Myra Brooks Welch (October 12, 1877 – August 11, 1959 Los Angeles, California) was a poet that is known for her Christian poem The Touch of the Master's Hand, which was also adapted into a film.

Personal life
Myra Brooks was born on October 12, 1877, in Farmington Township, Fulton County, Illinois to Mary (née Eshelman) and John W. Brooks. She was the youngest of four other siblings: Charles, David, Frank and Dessie. By 1900, she and her parents had relocated to Independence, Oregon, where she was working as a sales clerk in a store. Around 1901, she married Otis Melvin Welch, who was a clerk in a dry goods store and had two children, Otis and Doris. By 1920, her parents had moved with her and her family and they were all living in La Verne, California.

Welch's most noted poem, The Touch of the Master's Hand was written in 1921 and published on February 26, 1921, in the Gospel Messenger. She published four books of poetry The Years Between (1929), Dorcas (1930), High Songs (1933) and The Touch of the Master's Hand (1941). 
Welch was disabled in a wheelchair from arthritis. Her arthritis later caused her to not be able to play music, such as the organ which she used to play. Her hands were disabled, but she wrote poems on a typewriter by pressing the keys with pencil erasers, despite the pain that it caused. She was named "the poet with the singing soul".

• Data lines:
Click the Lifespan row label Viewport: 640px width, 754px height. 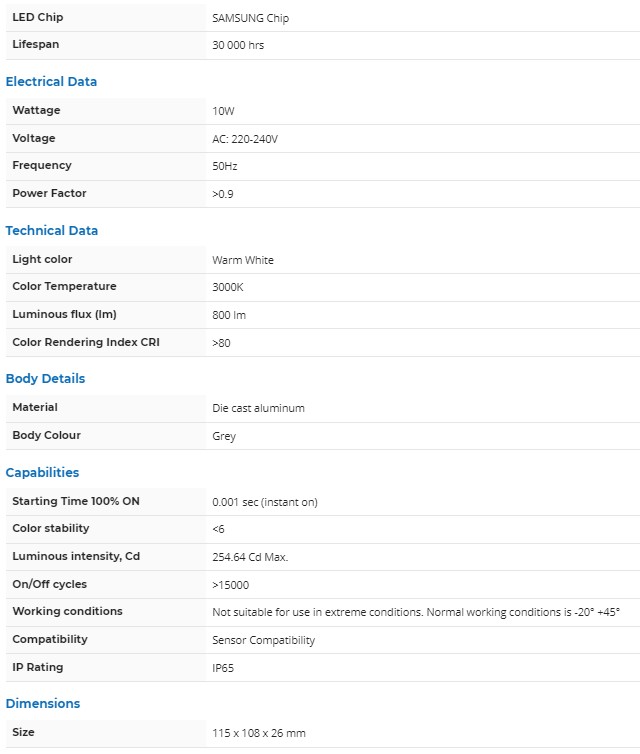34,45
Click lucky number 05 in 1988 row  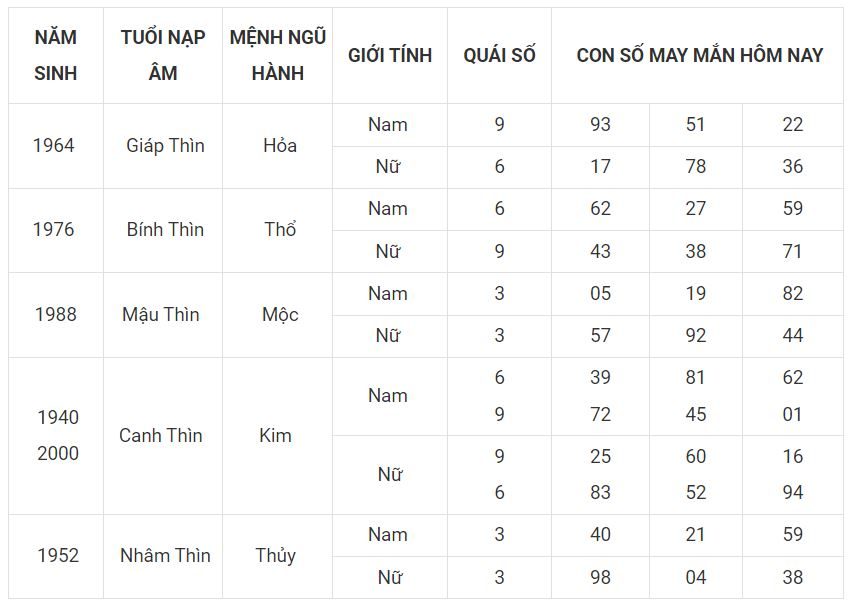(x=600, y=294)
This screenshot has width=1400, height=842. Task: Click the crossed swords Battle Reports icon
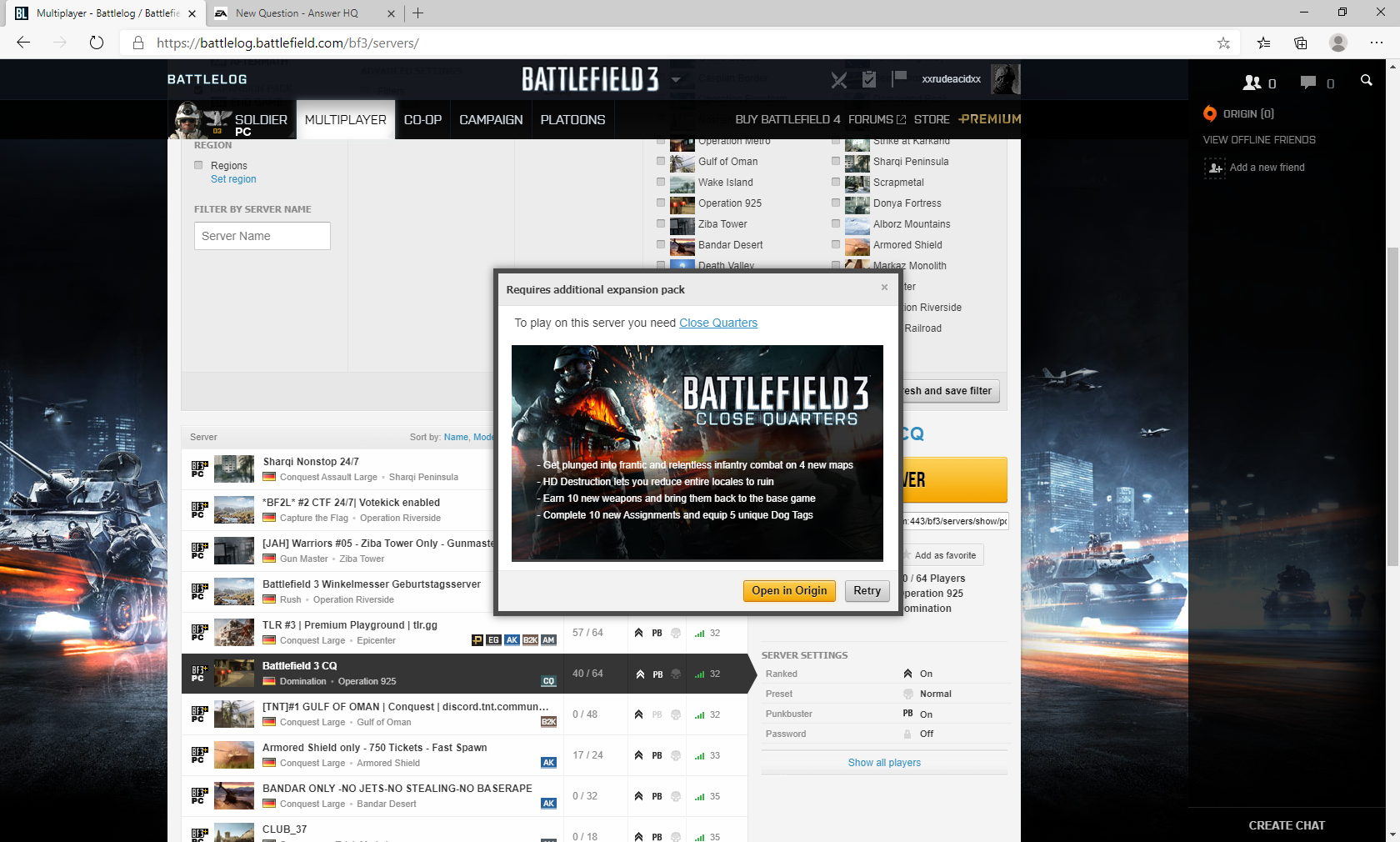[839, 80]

• Work to complete:
(a) According to the Myra Brooks Welch biography, how did she type her poems once her hands were disabled?
(b) Reproduce the Myra Brooks Welch biography word for word from "Myra Brooks Welch" to "into a film.".

• Solutions to the exercise:
(a) She pressed the typewriter keys with pencil erasers.

(b)
Myra Brooks Welch (October 12, 1877 – August 11, 1959 Los Angeles, California) was a poet that is known for her Christian poem The Touch of the Master's Hand, which was also adapted into a film.